The Younger House in Dunalley, Tasmania is a striking home paying true testament to that fusion of like-minded thinking.
Surrounded by a dramatic landscape it was important there was minimal distinction between inside and out creating a seamless harmony.
When the original Dunalley holiday home was demolished due to bush fire on the site in 2013, it was essential construction methods for the new build met with strict fire requirements.
Perched in amongst rugged coastline and bush surround, and exposed to all the elements, building a home made predominantly from concrete was going to work effortlessly with the landscape, as well as tackle the brief precisely.
The Younger house is “solid and protecting, yet connects with the vast landscape and vista”, says Tanner. The home is built from insulated precast concrete, and steel and glass, using semi-modular construction methods, and composing two separate wings for sleeping and living.

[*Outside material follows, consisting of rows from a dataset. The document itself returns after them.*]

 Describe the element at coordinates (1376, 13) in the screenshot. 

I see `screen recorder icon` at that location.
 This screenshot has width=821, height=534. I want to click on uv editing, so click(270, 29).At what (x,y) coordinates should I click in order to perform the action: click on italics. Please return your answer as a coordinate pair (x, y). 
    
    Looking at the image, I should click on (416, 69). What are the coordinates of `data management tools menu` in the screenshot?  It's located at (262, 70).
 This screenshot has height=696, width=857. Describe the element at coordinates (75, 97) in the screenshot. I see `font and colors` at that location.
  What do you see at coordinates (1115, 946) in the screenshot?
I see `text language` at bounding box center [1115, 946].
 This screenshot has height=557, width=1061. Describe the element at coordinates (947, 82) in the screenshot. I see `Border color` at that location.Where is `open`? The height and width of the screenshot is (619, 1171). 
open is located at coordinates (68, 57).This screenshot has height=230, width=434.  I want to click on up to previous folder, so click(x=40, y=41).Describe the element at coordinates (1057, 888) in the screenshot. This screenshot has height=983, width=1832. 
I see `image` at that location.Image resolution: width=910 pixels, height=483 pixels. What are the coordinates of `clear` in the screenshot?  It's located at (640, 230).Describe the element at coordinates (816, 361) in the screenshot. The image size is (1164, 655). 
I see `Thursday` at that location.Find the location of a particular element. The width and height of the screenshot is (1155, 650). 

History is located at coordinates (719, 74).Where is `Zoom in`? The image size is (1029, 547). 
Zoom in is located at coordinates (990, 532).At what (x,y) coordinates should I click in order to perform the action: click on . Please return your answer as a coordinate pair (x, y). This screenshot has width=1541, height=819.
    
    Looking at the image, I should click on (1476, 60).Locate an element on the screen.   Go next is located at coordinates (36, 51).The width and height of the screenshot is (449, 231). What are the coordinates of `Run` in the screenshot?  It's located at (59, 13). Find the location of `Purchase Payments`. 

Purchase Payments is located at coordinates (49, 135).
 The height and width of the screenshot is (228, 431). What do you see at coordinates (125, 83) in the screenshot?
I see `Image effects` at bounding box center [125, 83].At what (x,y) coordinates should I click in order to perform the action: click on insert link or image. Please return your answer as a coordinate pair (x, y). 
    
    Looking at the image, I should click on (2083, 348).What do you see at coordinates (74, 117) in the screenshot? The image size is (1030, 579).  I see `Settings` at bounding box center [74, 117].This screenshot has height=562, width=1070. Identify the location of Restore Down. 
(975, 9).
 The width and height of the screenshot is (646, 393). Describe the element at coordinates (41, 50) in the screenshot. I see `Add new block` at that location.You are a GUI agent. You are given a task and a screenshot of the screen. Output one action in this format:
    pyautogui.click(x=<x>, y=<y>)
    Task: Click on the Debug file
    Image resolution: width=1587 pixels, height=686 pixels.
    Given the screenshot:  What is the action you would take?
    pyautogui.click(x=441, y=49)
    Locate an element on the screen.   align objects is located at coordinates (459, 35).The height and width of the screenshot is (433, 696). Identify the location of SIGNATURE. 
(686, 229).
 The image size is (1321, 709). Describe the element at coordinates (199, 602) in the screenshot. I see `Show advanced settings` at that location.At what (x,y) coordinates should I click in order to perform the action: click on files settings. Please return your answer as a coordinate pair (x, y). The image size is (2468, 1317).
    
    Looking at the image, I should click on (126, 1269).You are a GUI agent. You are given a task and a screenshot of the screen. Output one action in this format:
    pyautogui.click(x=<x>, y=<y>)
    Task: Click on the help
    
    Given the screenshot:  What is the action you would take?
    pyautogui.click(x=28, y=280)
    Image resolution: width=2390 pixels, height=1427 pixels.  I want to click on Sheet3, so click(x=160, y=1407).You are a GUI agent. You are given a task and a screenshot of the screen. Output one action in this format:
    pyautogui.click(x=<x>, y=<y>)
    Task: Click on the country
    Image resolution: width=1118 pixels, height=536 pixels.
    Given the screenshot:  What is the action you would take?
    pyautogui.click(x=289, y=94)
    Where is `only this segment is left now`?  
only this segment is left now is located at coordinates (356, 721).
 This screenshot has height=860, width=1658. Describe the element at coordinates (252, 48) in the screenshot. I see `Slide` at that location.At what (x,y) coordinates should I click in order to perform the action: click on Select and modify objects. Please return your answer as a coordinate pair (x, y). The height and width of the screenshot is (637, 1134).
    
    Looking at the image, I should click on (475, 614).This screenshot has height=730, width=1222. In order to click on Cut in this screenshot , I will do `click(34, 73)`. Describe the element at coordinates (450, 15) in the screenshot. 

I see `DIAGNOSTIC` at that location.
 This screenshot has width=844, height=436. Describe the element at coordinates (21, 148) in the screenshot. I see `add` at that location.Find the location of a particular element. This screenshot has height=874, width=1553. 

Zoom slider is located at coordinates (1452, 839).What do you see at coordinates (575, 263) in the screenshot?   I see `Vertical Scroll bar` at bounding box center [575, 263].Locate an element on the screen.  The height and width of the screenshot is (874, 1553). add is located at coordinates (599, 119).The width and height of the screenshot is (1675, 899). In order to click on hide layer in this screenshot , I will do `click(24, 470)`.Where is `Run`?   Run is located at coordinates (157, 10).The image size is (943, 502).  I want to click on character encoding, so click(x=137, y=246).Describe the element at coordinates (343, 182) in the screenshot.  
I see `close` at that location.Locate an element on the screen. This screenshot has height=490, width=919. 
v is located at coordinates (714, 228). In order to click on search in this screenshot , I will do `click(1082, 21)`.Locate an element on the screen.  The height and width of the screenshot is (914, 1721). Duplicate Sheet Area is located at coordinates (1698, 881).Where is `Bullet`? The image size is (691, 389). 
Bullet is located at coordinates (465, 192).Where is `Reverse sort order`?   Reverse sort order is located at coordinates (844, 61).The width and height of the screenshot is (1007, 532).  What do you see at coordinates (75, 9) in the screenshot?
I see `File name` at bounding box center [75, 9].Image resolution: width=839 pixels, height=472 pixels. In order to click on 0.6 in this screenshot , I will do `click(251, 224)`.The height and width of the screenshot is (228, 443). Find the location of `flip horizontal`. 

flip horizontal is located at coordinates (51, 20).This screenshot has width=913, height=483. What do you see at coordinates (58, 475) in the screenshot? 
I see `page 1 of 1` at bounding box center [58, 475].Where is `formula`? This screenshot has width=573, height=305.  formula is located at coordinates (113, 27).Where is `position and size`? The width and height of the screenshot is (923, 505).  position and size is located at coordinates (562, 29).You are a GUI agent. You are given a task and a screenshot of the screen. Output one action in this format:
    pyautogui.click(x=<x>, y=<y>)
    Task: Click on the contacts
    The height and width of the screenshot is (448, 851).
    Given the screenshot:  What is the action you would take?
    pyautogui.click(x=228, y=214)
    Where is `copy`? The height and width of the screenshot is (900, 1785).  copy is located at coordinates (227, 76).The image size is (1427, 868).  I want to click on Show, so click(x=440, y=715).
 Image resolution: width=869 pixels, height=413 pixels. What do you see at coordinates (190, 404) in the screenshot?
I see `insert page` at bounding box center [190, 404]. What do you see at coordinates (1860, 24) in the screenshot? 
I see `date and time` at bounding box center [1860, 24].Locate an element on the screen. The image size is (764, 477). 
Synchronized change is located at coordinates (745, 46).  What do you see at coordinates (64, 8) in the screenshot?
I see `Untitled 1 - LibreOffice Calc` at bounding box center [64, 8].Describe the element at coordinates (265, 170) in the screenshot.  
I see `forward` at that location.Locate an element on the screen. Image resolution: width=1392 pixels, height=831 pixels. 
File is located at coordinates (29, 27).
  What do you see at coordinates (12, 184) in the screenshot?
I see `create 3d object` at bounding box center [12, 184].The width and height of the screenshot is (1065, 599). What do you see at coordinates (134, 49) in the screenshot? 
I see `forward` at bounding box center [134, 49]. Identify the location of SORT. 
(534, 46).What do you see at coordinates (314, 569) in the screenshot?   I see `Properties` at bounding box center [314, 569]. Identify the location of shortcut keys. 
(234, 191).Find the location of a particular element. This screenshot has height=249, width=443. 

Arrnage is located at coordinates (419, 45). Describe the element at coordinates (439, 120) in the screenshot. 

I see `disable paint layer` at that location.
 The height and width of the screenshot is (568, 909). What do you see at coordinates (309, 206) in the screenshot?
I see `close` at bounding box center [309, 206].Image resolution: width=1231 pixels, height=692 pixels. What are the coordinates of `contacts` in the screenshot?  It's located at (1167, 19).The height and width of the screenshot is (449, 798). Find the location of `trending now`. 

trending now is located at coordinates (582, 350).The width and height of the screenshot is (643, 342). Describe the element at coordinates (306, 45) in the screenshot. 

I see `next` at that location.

Raw Tasmanian Oak counterpoints the core structural materials. The modular construction method was ideal considering the remote site, modest budget, speedy time frame requirements, and minimal waste and removal costs.
Large expanses of glass were high on the wish list to truly maximise the unity between home and landscape. “The architecture is set low in response to the scale of surrounding landscape. Ultimately any remote Tasmanian building is engulfed by the supremacy of its context”, states Tanner.
The sleeping wing sits into the land at the rear affording it a quiet and protected feel. The living ‘social pavilion’ sits slightly raised at front appearing as if almost hovering. The large 12mm toughened window expanse protecting from the north-westerly is compensated by the building’s high thermal mass, solar gain and internal insulation.
The insulated precast concrete elements of the home are all prefabricated off-site in a smooth steel-bed finish, while internally the concrete insulated floor slab is constructed in-situ.
The rough and basic elements of a raised cast iron fire pit create a functional bookend for the long axial deck acting as both a beacon and a symbol of the forces that transformed the site.
The sophisticated shell still retains the essence of the original shack with its open design, overall simplicity and surfaces that work with the salt water and sand elements. Tanner can take total credit for creating a home that gives a great sense of protection and peace, yet is also dramatic and humble within its exposed and rugged environment.